Segundo entendimento da Presidencia da República, entre outras razões, “na verdade, o BCV já dispõe de competências legais de supervisão, nomeadamente em termos de matéria contraordenacional[1], iguais ou até superiores às que julgo pretender o Governo com a “revisão dos aspetos do regime contraordenacional dos Organismos de Investimento Coletivo, no sentido de garantir o respeito pelas normas previstas no respetivo regime jurídico.”

José Maria Neves defende assim que “por outro, o BCV já vem exercendo a supervisão das instituições por ele reguladas e supervisionadas há já várias décadas, pelo que já acumulou um leque bastante vasto de experiências vivenciadas e de expertise, para além de dispor de muito mais recursos (humanos, materiais, tecnológicos, etc.) do que a AGMVM”.

“Não menos importante”, acrescenta o Presidente Neves, “é também o facto de a AGMVM, segundo o artigo 4.º do Código do Mercado de Valores Mobiliários[2], funcionar na dependência do Governador do Banco de Cabo Verde, não obstante gozar de autonomia funcional e administrativa. Ou seja, não goza do mesmo grau de independência que o BCV, para além de depender financeiramente desta instituição para poder funcionar.

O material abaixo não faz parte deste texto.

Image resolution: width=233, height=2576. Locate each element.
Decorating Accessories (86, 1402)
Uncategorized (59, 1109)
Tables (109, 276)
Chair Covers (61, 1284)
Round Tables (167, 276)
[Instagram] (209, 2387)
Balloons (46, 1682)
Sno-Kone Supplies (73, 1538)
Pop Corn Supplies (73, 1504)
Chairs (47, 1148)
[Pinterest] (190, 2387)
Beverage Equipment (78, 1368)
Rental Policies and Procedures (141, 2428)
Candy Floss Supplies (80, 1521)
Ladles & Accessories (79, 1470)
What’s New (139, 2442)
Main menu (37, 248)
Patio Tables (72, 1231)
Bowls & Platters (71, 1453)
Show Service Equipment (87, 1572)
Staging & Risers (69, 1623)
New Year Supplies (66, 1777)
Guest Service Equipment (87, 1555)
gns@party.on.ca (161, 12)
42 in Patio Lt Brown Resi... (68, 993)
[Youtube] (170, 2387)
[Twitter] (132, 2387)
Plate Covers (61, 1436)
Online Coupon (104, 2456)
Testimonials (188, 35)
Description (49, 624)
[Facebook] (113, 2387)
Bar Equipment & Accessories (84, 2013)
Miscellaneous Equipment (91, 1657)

Nisso, conclui o Chefe de Estado que, “ancorado na doutrina constitucional segundo a qual, antes da decisão formal de promulgação ou veto, pode o Presidente da República partilhar as suas reservas com a Assembleia Nacional, devolvo a Lei sujeito à promulgação, na expetativa de uma melhor análise e ponderação.”.

Leia a carta, na íntegra, no site da Presidência da República, aqui:

 

                                                                                            Praia, 04 de Janeiro de 2022

 

Excelência,

 

Recebi da Assembleia Nacional, para promulgar e ser publicado como Lei, o ato legislativo que altera o artigo 21.º da Lei n.º 65/IX/2019, de 14 de agosto, que cria o Fundo Soberano de Garantia do Investimento Privado.

Analisado o referido diploma, surgiram algumas reservas que, cordialmente, partilho com V. Exa.ª.

A Lei n.º 60/IX/2019, de 29 de julho, aprovou a extinção do Inter­national Support For Cabo Verde Stabilization Trust Fund (CVDTF ou Trust Fund), criado pela Lei nº 69/V/98, de 17 de agosto, e a extinção dos Títulos Consolidados de Mobilização Financeira (TCMF).

Na sequência da extinção do Trust Fund e dos TCMF foram criados dois Fundos Soberanos, sendo um deles o Fundo Soberano de Garantia do Investimento Privado, FSGIP, criado pela Lei n.º 65/IX/2019, de 14 de agosto.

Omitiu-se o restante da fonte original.